- GIVEN PASSAGE -
------------------------------------
By Alan Sorensen
The retrial of Debra LaTray vs. the City of Havre entered what both sides said should be its final day this morning.
LaTray and her husband, Marlin, who lost their lawsuit against the city and police department in June 1998, were granted a retrial by the Montana Supreme Court. The trial began Tuesday in 12th Judicial District Court here.
Channing J. Hartelius, representing the LaTrays, and Brian Lilletvedt, representing the city, agreed before court convened this morning that the case would be presented to the 12-member jury before the end of the day.
Seventeenth Judicial District Court Judge John McKeon of Malta is hearing the case. Judge Kenneth Neil of Great Falls presided over the case in 1998.
This is actually the third time around for the LaTrays. Their first suit, filed on June 22, 1994, was thrown out without prejudice on May 31, 1995.
LaTray is claiming that she has been unable to work since April 1, 1992 as the result of an assault on June 25, 1991.
In the 1998 suit, LaTray and her husband, Marlin LaTray were seeking nearly $600,000 in lost wages, medical expenses and other damages. This week, that amount was closer to $750,000. Marlin LaTray also is seeking an undisclosed amount for the loss of Debra's company, affection and service due to the attack.
The LaTrays charged that police officers were negligent in allowing a woman who accompanied them to the hospital to strike LaTray once in the face. The blow may or may not have knocked LaTray all the way to the ground.
LaTray insisted that the police should have had the woman restrained. Police argued that the woman was not under arrest and had committed no crime.
LaTray was a nurse at the hospital at the time of the assault.
------------------------------------
- TASK BRIEF -
Retype word for word the part of the LaTray retrial article from "Seventeenth Judicial District" to "May 31, 1995.".

- INPUT DATA -
------------------------------------
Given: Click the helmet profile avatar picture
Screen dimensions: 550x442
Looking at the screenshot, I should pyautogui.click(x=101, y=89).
------------------------------------
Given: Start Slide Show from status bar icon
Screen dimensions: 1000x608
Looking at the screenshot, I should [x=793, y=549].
------------------------------------
- ANSWER AREA -
Seventeenth Judicial District Court Judge John McKeon of Malta is hearing the case. Judge Kenneth Neil of Great Falls presided over the case in 1998.
This is actually the third time around for the LaTrays. Their first suit, filed on June 22, 1994, was thrown out without prejudice on May 31, 1995.